愛して。Ⅱ ~不良俺様ボーイズ×絶世美少女~【完】
親父……タカのお父さんは、確か病院の院長さんだって、誰かが言っていた。
タカが怒ることは珍しくはない。
仲間思いのタカは、あたしたちが間違ったことをすると、いつだって怒って止めてくれる。

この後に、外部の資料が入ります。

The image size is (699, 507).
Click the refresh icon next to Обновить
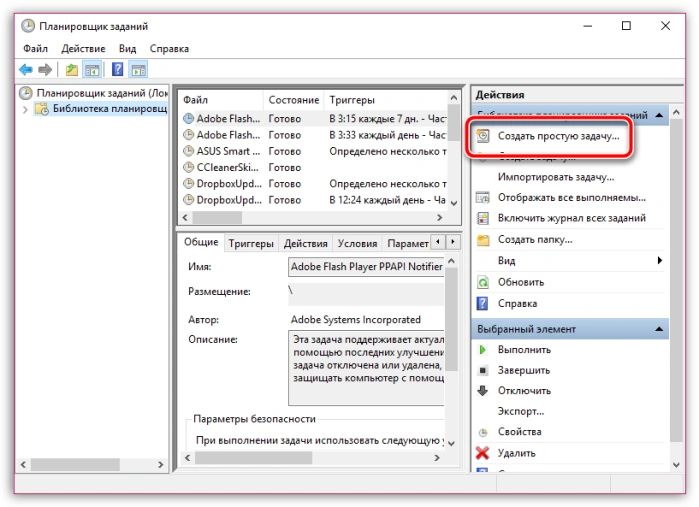[x=483, y=282]
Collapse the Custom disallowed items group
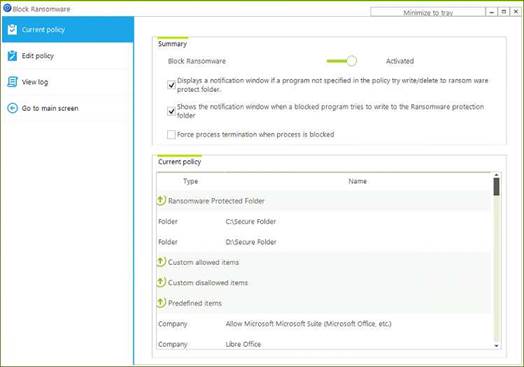 (161, 282)
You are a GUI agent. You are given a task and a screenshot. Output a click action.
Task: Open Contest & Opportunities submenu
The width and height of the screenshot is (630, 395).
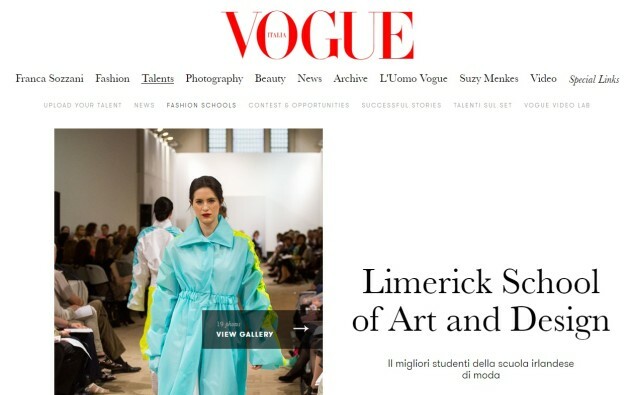[299, 105]
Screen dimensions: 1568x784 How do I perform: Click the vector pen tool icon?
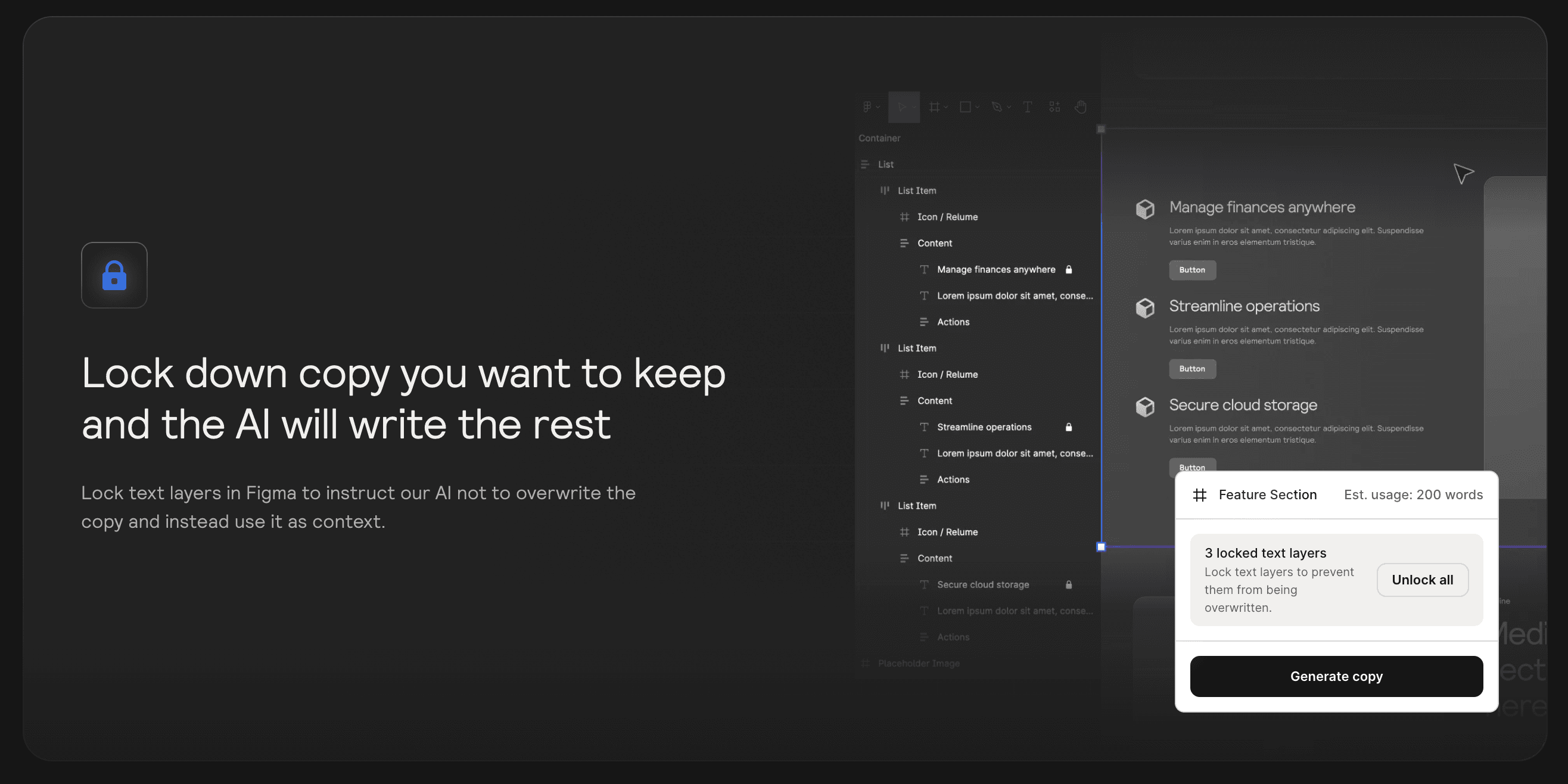pos(997,107)
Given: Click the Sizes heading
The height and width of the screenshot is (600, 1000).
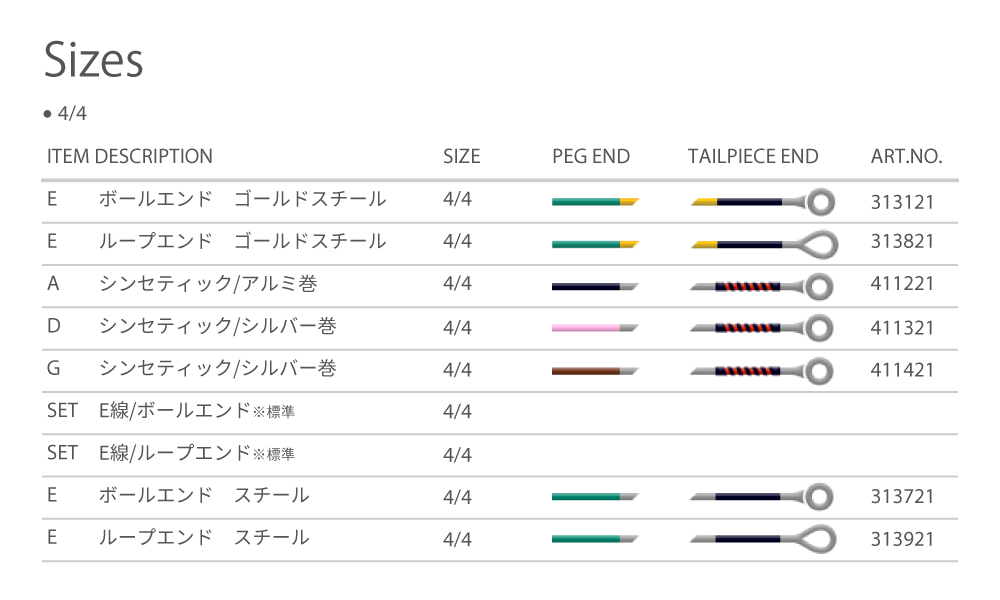Looking at the screenshot, I should [94, 61].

だけど今は、違う。相手はタカのお父さんだ。仲間じゃない、家族だ。
いや、こんなことを考えてる場合じゃない。
こんなところで電話してるってことは、タカはこれをきっと誰にも聞かれたくなかったはずだ。
早く、ここから離れないと……。
固まっていた足を、無理矢理動かす。
「は、勝手なことばっか言ってんじゃねーぞ。俺はあの人を母親だと認めた覚えはないからな」
早く、早く……。
そう思えば思うほど、足が言うことをきかなくて、無理に動かした両足はもつれて、あたしはお尻からすっ転ぶことになった。
――ドスン!
「いったぁ……」
お尻に走った鈍い痛みに、思わず声に思いが出てしまう。
転んだ音も相まって、タカがハッとしたようにこちらを振り返った。
タカが転んだあたしを視界に捕らえて、目を大きく見開く。
小さくため息をついて、あたしから目をそらした。